Elsevier, 39, 1 oktober 2005

‘Nee’ bij referendum had weinig te maken met inhoud grondwet

De dag na het referendum over het ontwerp voor een Europese Grondwet wist de regering al wat de tegenstemmers hadden bedoeld. Minister Gerrit Zalm Zalm kondigde aan dat nu de Nederlandse bijdrage aan de Europese Unie omlaag moest en staatssecretaris Atzo Nicolaï concludeerde dat de Nederlanders vonden dat het met de Europese integratie veel te snel ging.


Deze kabinetsstandpunten waren gebaseerd op nattevingerwerk. Dat wordt onderstreept door Europese tijden, de bijlage bij de met Prinsjesdag verschenen Staat van de Europese Unie 2006. Daarin staat een verslag van enkele recente onderzoekingen naar de publieke opinie in Nederland over Europa en de ontwikkelingen daarin. Een eerste interessante bevinding is dat zich in de afgelopen jaren geen omslag heeft voorgedaan in het denken over Europa. Nederlands is nog steeds een pro-Europees land. 

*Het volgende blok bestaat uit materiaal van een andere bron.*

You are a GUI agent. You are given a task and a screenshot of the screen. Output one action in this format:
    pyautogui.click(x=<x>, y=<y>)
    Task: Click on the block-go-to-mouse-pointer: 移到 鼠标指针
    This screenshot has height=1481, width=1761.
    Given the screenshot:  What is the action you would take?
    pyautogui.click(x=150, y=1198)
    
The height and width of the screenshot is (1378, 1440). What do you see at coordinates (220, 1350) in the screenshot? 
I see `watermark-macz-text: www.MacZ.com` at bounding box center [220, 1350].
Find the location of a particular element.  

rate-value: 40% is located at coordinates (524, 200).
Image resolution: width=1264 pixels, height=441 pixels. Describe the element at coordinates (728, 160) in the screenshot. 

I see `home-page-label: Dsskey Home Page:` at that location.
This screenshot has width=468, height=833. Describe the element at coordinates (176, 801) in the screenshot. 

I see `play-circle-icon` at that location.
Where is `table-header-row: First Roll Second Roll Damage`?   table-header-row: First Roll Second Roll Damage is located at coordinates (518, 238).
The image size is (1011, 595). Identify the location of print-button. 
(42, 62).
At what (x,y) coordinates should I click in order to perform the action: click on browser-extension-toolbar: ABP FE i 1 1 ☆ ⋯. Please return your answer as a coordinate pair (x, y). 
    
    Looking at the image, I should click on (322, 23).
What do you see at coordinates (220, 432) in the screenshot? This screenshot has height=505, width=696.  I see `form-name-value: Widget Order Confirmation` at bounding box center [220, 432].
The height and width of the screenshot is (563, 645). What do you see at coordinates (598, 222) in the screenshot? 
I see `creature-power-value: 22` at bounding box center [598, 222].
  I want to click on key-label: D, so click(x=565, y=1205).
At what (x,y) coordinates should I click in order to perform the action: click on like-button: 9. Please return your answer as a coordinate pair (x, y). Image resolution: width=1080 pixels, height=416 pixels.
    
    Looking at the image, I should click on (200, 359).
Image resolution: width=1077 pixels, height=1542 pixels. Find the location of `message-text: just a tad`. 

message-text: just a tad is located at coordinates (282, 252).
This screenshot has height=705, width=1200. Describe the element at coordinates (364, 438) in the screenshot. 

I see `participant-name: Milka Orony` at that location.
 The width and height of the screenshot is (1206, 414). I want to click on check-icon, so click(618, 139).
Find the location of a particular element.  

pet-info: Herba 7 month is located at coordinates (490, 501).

Onderzocht is ook of de Nederlanders vinden dat het integratieproces te snel gaat, zoals de staatssecretaris op 2 juni stelde. Daarvan blijkt geen sprake te zijn, sterker nog, het waren juist mensen die vóór de Grondwet stemden, die vonden dat de integratie te snel gaat. Evenmin blijken argumenten dat Europa 'te duur' en 'bemoeizuchtig' zou zijn, zwaarwegende redenen te zijn geweest voor de tegenstemmers in het referendum. Wel was er in de afgelopen jaren een gestage groei van het aantal mensen dat vindt dat Europese Unie meer bureaucratie betekent. Maar de peilingen uit een reeks van jaren achter ons maken duidelijk dat er bij het referendum geen sprake is geweest van een over een lange periode opgebouwde weerstand tegen 'Europa' die bij het referendum eindelijk tot uitbarsting kon komen.


Wat valt er te zeggen over de nee-stemmers en hun beweegredenen? Het is opvallend dat ze geografisch gezien waren geconcentreerd in de christelijke gemeenten op de Veluwe en gebieden waar het socialistische gedachtegoed traditioneel sterk is. Verder onderzoek bevestigt dit beeld: er was een duidelijk verband tussen religiositeit, sociale klasse en inkomen aan de ene kant en het nee-stemmen aan de andere. Van de nee-stemmers vond 49 procent dat de integratie niet verder moest gaan. Veel hogere percentages meenden dat de Grondwet de economische groei niet bevorderde en dat de sociale zekerheid erdoor achteruit zou gaan. Slechts 35 procent onderschreef echter de stelling dat Turkije nooit lid van de EU mag worden.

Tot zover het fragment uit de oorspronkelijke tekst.